WOW! Thank you for this detailed answer (as always - regarding the last 50 posts I read about protobuf-net). As I said, I know the philosophy of both projects and in fact, the scenario I want to use one of both is to integrate a Silverlight client into an existing protobuf landscape: .proto first --> java (client+server incl. xml/json formatter), c#,... However, I could live with both libs (current version). But what I am really interested in is a performance comparison - even if it's just about a few ms. Am I right, that protobuf-csharp-port (theoretically) cannot be slower than protobuf-net?
@Stephan they are likely to be same ballpark; depending on how the encoding is implemented could cause variance in either direction. However, in both cases the real bottleneck is bandwidth (disk or network). The two should be virtually identical on the wire. In short, neither is "obviously" faster or slower. Feel free to profile though.
Alright Marc, thank you for answer and all the effort you put into protobuf-net.
2

When I use protobuf-csharp-port, I found a bug in this lib.
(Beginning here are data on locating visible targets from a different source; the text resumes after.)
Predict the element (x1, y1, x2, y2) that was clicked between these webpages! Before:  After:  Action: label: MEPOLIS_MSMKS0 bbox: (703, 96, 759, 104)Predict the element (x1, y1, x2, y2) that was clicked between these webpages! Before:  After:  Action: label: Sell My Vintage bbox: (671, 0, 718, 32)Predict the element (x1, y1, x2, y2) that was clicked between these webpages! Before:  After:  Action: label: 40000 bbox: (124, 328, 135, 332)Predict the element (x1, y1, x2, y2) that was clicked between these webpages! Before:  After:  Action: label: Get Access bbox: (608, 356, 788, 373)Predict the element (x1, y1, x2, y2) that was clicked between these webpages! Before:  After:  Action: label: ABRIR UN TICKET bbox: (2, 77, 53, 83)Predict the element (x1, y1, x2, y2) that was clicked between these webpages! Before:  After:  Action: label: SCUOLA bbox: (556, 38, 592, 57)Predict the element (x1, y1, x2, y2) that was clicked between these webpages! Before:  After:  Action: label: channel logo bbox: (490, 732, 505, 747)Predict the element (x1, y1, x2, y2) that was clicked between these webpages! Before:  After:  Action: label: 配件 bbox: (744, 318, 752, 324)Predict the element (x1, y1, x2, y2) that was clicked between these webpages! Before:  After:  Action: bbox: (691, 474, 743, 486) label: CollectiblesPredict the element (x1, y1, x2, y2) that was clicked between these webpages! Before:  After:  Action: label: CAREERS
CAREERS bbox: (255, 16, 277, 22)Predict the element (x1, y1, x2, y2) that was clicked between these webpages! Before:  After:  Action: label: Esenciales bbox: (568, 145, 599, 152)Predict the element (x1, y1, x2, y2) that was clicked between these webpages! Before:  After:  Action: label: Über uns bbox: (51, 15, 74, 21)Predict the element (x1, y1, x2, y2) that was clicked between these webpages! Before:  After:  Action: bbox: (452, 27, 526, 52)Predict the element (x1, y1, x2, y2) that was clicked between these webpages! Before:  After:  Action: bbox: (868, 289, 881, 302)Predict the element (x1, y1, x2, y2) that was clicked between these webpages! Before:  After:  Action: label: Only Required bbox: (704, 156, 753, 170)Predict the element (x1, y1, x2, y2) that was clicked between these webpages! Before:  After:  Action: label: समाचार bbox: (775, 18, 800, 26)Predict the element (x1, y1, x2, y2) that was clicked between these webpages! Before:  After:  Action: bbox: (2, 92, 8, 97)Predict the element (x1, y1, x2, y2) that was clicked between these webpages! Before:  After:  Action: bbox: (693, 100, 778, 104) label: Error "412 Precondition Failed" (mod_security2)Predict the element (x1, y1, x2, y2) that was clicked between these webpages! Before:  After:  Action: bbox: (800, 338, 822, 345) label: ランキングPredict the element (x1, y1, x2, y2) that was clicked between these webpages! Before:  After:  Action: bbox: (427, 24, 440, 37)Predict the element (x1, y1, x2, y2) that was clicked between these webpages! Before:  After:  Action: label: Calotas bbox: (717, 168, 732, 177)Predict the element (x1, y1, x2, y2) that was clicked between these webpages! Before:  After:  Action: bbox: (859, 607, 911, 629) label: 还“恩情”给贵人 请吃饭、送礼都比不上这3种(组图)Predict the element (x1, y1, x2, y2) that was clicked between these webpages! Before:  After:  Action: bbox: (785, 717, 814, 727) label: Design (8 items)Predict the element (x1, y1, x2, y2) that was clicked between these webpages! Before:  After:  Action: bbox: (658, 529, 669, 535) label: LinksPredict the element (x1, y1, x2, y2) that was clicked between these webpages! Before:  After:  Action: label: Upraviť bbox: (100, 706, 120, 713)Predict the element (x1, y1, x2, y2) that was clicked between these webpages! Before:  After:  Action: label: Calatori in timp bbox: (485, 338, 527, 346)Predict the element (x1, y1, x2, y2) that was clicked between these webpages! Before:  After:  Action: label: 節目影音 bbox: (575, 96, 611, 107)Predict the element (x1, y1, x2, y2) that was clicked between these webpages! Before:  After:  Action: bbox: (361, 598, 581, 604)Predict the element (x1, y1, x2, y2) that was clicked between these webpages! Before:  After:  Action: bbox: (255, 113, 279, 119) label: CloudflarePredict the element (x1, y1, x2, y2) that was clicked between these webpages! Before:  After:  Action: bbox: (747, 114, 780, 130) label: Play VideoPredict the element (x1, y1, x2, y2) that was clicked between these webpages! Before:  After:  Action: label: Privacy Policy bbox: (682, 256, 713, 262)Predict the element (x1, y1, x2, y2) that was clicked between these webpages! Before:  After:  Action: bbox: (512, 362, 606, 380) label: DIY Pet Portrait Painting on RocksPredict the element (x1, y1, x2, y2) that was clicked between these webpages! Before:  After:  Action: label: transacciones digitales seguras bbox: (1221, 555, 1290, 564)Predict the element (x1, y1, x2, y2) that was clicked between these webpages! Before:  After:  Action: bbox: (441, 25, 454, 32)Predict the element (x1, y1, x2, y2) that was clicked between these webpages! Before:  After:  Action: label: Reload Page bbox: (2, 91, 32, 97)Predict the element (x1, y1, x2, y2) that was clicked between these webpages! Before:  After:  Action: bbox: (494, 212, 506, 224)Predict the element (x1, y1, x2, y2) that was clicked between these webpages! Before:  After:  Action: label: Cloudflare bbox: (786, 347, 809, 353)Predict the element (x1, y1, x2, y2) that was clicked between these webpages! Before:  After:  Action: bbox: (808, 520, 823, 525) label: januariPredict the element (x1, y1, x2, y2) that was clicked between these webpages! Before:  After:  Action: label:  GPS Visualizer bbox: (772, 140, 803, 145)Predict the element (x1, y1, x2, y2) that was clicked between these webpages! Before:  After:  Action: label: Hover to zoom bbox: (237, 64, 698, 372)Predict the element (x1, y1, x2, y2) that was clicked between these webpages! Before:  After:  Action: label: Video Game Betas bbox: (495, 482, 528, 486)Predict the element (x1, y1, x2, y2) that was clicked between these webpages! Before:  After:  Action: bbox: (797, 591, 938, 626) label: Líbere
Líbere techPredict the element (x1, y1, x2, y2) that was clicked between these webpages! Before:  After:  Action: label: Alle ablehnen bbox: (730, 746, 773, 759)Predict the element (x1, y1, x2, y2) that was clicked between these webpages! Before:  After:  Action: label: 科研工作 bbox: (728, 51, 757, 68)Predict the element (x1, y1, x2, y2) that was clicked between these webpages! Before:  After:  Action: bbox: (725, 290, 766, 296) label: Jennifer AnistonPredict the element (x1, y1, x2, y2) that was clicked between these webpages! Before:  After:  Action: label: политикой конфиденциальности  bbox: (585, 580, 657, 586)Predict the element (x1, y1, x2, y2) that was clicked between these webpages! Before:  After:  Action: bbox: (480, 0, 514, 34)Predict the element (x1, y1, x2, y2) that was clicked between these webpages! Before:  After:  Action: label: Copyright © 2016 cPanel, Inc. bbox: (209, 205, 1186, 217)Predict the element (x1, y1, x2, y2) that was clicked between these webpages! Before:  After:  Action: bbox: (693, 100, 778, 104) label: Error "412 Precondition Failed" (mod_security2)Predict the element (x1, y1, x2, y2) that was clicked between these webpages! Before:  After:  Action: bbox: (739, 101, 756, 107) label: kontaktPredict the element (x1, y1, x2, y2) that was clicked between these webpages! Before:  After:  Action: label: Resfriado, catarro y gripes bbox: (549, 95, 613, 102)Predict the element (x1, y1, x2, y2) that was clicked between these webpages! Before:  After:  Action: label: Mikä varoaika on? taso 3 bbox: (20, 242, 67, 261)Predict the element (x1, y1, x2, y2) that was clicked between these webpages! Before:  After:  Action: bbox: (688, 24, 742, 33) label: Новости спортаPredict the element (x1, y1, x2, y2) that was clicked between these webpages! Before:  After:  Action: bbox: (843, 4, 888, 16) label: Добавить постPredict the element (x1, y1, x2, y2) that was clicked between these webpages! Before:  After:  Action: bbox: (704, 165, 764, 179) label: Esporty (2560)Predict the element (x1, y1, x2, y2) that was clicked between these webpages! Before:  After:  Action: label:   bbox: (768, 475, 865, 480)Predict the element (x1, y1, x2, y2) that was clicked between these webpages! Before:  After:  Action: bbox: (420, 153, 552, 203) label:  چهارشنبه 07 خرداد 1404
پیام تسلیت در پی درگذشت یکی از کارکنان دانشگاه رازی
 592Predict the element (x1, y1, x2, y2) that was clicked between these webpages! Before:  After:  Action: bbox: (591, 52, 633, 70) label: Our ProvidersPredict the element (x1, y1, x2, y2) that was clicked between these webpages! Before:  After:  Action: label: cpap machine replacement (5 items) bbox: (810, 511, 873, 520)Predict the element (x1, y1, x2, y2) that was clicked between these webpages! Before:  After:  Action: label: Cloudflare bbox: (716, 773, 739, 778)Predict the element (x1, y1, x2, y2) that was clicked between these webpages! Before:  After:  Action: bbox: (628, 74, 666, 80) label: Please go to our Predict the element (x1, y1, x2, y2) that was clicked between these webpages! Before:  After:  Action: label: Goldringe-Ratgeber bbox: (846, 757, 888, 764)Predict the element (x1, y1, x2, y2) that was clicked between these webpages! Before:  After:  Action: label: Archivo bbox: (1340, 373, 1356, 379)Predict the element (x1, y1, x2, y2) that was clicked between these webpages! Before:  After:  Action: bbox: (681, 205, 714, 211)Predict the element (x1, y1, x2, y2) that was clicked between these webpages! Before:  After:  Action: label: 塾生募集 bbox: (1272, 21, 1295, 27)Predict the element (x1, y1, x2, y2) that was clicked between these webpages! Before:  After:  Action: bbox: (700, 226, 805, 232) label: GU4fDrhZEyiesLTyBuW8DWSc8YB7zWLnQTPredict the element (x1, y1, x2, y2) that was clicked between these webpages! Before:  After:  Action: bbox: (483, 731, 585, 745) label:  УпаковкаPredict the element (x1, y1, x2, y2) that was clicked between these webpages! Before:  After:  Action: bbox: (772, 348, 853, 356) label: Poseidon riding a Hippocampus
For example, when I create message like this:

    message CalculateInfo{
    required string CalStarttime=1;
    optional string CalEndtime=2;
    required string Smiles=3;
    optional string CAS=4;
    optional string ChName=5;
    optional string EnName=6;
    required string Param=7;
    required bytes Result=8;
    required bool IsFinished=9;
}

    message GetAllCalulateResponse{
        required bool  isSuccessful = 1;
        required int32 Count=2;
        repeated CalculateInfo History=3;

    }

code like this(in python):

msg_resp.Count = len(resultSets)

calculateInfo = [None] * msg_resp.Count
cnt = 0
for result in resultSets:
    calculateInfo[cnt] = msg_resp.History.add()
    calculateInfo[cnt].CalStarttime = str(result.calculateStartTime)
    calculateInfo[cnt].CalEndtime = result.calculateEndTime.strftime('%Y-%m-%d %X')
    calculateInfo[cnt].IsFinished = result.isFinished
    calculateInfo[cnt].Param = result.paramInfo
    calculateInfo[cnt].Result = str('ff'*1000) #result.result

    calculateInfo[cnt].Smiles = result.smilesInfo.smilesInfo
    calculateInfo[cnt].CAS = result.smilesInfo.casInfo

    nameSets = CompoundName.objects.filter(simlesInfo=result.smilesInfo.pk,isDefault=True)
    for nameSet in nameSets:
        if nameSet.languageID.languageStr == Chinese_Name_Label:
            calculateInfo[cnt].ChName = nameSet.nameStr 
        elif nameSet.languageID.languageStr == English_Name_Label:
            calculateInfo[cnt].EnName = nameSet.nameStr

    cnt = cnt +1 

C# code will occur this error: While parsing a protocol message, the input ended unexpectedly in the middle of a field. This could mean either than the input has been truncated or that an embedded message misreported its own length.

when I small calculateInfo[cnt].Result, it works again.